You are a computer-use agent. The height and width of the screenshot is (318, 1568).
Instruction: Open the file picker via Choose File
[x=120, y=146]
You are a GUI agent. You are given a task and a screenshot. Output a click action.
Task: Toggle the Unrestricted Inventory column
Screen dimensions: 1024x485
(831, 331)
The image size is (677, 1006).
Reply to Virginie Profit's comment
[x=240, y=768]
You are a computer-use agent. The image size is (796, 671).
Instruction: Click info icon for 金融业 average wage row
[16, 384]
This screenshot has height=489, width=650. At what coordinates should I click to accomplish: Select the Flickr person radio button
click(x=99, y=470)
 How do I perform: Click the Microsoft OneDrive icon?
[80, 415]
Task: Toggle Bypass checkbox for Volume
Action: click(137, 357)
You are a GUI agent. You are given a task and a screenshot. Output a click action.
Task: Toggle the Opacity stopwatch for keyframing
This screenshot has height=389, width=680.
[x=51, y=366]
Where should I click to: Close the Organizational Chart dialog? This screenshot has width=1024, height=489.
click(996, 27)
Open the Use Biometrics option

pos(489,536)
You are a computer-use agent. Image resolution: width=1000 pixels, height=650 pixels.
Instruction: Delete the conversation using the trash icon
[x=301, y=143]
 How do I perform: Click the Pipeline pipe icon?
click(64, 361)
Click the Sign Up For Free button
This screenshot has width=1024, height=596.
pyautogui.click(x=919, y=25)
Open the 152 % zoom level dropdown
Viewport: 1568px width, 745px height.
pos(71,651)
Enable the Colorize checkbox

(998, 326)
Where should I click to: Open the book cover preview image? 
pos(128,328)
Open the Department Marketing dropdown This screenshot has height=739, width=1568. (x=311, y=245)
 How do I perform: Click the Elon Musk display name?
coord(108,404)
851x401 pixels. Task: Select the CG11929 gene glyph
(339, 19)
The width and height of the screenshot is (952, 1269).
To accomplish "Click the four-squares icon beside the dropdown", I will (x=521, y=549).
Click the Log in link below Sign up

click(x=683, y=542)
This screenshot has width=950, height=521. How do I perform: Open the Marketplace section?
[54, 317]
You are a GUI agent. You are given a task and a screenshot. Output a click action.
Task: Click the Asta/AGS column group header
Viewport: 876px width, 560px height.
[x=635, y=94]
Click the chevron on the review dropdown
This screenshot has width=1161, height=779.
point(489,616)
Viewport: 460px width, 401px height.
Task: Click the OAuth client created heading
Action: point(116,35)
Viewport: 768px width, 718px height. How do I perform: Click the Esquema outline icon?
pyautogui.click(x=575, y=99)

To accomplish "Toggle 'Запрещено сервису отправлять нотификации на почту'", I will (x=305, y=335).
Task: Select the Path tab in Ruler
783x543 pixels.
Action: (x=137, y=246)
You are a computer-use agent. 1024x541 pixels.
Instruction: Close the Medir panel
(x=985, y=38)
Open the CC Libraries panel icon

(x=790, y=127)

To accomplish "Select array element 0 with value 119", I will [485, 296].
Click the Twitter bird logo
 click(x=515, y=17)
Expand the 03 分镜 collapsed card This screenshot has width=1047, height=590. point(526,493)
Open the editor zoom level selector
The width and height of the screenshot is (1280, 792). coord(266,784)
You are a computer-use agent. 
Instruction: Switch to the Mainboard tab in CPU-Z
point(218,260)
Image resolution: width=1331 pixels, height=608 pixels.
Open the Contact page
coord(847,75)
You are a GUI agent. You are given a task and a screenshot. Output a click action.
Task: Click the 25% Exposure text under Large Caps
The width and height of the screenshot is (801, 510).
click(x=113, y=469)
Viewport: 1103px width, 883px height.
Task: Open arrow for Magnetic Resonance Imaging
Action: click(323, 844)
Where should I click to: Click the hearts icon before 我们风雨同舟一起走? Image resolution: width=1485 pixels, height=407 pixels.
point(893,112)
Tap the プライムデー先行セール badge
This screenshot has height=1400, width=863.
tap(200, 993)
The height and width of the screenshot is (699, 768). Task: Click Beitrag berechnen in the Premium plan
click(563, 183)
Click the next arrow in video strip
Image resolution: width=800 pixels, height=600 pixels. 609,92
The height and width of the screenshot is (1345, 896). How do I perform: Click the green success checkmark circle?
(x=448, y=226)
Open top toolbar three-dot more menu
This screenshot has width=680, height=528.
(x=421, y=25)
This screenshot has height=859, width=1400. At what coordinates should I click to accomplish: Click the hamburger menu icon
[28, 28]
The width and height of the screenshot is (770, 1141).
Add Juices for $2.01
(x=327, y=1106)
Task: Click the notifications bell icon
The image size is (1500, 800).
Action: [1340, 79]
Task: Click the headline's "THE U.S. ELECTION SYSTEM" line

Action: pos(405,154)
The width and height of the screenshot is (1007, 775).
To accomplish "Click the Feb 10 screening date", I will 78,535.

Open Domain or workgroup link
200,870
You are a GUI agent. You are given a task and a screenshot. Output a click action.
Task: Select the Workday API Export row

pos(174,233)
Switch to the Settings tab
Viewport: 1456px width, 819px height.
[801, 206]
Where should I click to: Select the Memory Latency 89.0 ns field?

• _ACTIVITY_
Give the count of lines in the listing above that include "column", with no other words.

• _TASK OUTPUT_
2